Более умный способ выравнивания молекулярных карт
haCCA (сокращение от hierarchical anchor-guided canonical correlation analysis) решает эту задачу, сочетая геометрию и биологию. Сначала он выполняет двухэтапное «морфологическое выравнивание» сеток спотов от двух технологий. Эксперты вручную выбирают несколько совпадающих ориентиров на изображениях тканей, чтобы грубо скорректировать смещения и вращения, а затем автоматизированный этап уточняет выбивающиеся точки у разрывов или на участке с отсутствующими фрагментами. Далее метод ищет «якорные» пары спотов, которые близки по пространству и расположены в локально однородных областях, что делает их вероятными представителями одной и той же зоны ткани. На основе этих якорных спотов haCCA рассчитывает, какие гены и метаболиты склонны изменяться совместно, и сводит их в общее низкоразмерное представление, фиксирующее их сильнейшие совместные паттерны.
Преобразование корреляций в единое изображение ткани
Имея и пространственные координаты, и общее молекулярное представление, haCCA решает задачу оптимизации, чтобы оценить, насколько вероятно соответствие каждого генного спота каждому метаболитному споту. Этот шаг спроектирован так, чтобы сохранять пространственную близость спотов, но также учитывать их сходство в объединённом ген–метаболитном профиле. Итогом становится «план переноса», который связывает каждую точку одного набора данных с её наилучшим партнёром в другом, создавая интегрированную многомодальную карту. На тщательно смоделированных тестовых данных — где истинные связи известны — авторы показывают, что каждый этап рабочего процесса (грубое выравнивание, уточнённое выравнивание и сопоставление с учётом признаков) последовательно улучшает три независимые метрики точности. По сравнению с инструментами, опирающимися в основном на геометрию, haCCA стабильно достигает лучшего выравнивания и более достоверной передачи меток областей.

Выявление скрытой биологии в мозге и раке печени
Затем авторы применяют haCCA к реальным тканям мозга мыши и опухолям печени. Для мозга они интегрируют коммерческие данные пространственной транскриптомики с метаболитными изображениями с тех же или соседних срезов. Метод сохраняет известные метаболические территории и реконструирует ожидаемые наложения, такие как со-локализация дофамина с геном, кодирующим его ключевой фермент. Совместная кластеризация генов и метаболитов показывает, что объединённые данные разделяют тканевые подрегионы более тонко, чем любая модальность по отдельности. В доклинической модели внутрипечёночной холангиокарциномы, типа рака печени, они используют haCCA для сравнения опухолей, способных или неспособных формировать внеклеточные ловушки нейтрофилов — сетчатые структуры, выделяемые иммунными клетками. Интегрированные карты показывают, что при наличии таких ловушек ген Scd1 и связанные с ним жирные кислоты обогащены в злокачественных областях, указывая на сдвиг в сторону изменённого жирового метаболизма в опухоли.
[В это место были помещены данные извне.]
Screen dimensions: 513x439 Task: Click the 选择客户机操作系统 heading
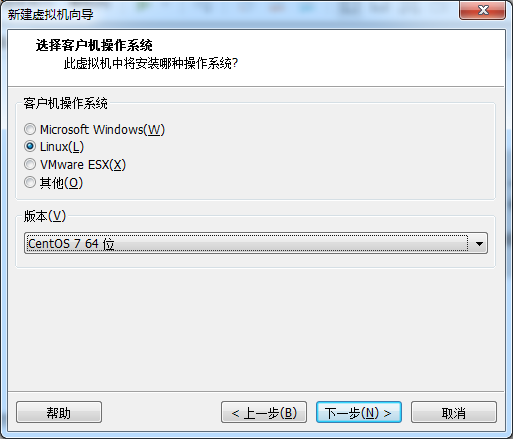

Что это значит для будущих исследований
Проще говоря, haCCA похож на совмещение аэрофотоснимков, сделанных разными камерами — одна чувствительна к контурам зданий, другая к тепловым сигналам — чтобы получить более чёткое представление о том, что происходит в каждом городском квартале. Точное объединение мест активности генов и мест накопления ключевых метаболитов помогает учёным одновременно профилировать обе стороны клеточного поведения: инструкции и вытекающую химию. Подход улучшает ранние методы выравнивания, упакован в доступный инструмент на Python и может быть расширен на другие пространственные технологии. По мере того как такие интегрированные карты станут более рутинными, они способны углубить наше понимание того, как опухоли и другие ткани организуют свой метаболизм, реагируют на лечение и эволюционируют во времени.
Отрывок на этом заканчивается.